A few months earlier, parents from another county had protested against the reading of the memoirs of Ruby Bridges, the first Black girl to attend a white school in New Orleans.
In Oklahoma, Republicans have introduced a bill in the Senate that would give parents the power to veto school books that are focused on issues such as sexual preferences, sexual activity, sexual perversion and sexual identity. If passed, parents would be able to sue teachers for $10,000 for each day the book in question is kept in the school library after it was nominated for removal.
While banning books from schools and public libraries is not new – even The Adventures of Huckleberry Finn came under scrutiny in its day, the scale of the current campaign is unprecedented, fueled largely by the radicalization of the right and the backlash to anti-racism movements and the growing visibility of the LGBQ+ community. The American Library Association (ALA), which was founded in 1967, had never before seen so many complaints.

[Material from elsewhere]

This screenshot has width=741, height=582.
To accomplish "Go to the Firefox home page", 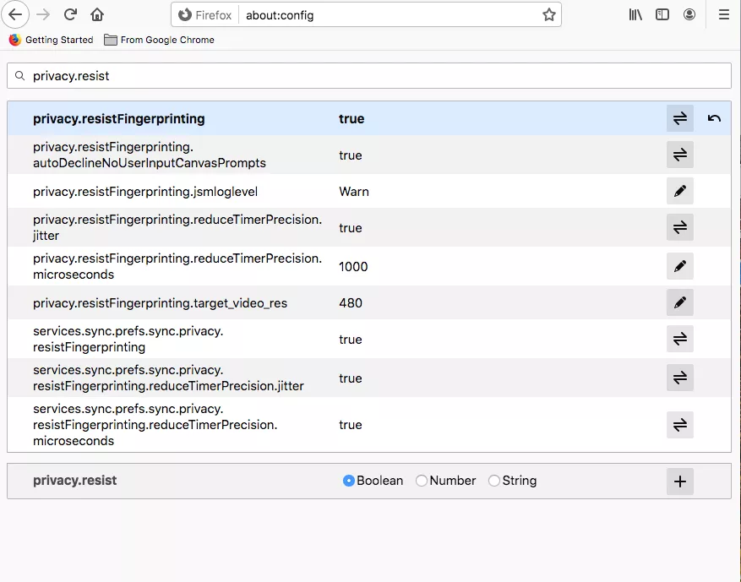I will coord(97,14).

“Normally we receive between 300 and 350 reports a year, but last year, we saw a radical rise,” explained Deborah Caldwell-Stone, the director of ALA. “Between September 1 and November 30, we received 330, compared to 377 for all of 2019, for example. Never before had we had this amount.”
Other books that have been drawn into the battle include Beloved, the masterpiece by Nobel laureate Toni Morrison denounced for containing explicit content and violence. The protest, first launched by a conservative mother in Virginia, has since been taken up by Glenn Youngkin, the Republican candidate for the Virginia gubernatorial race.
The Handmaid’s Tale by Margaret Atwood has been removed from libraries in the Goddard school district in Kansas. Fun Home, a graphic novel by Alison Bechdel that addresses LGTBQ+ issues, has sparked protests in numerous states, and All Blues Aren’t Blue by Black non-binary writer George M. Johnson, Gender Queer by Maia Kobabe and The Bluest Eye by Toni Morrison have also come under attack. While most of the complaints are usually about supposed sexually explicit content, one of the novels that have faced the biggest backlash is And Tango Makes Three, a children’s book about two male penguins who fall in love and have a baby penguin.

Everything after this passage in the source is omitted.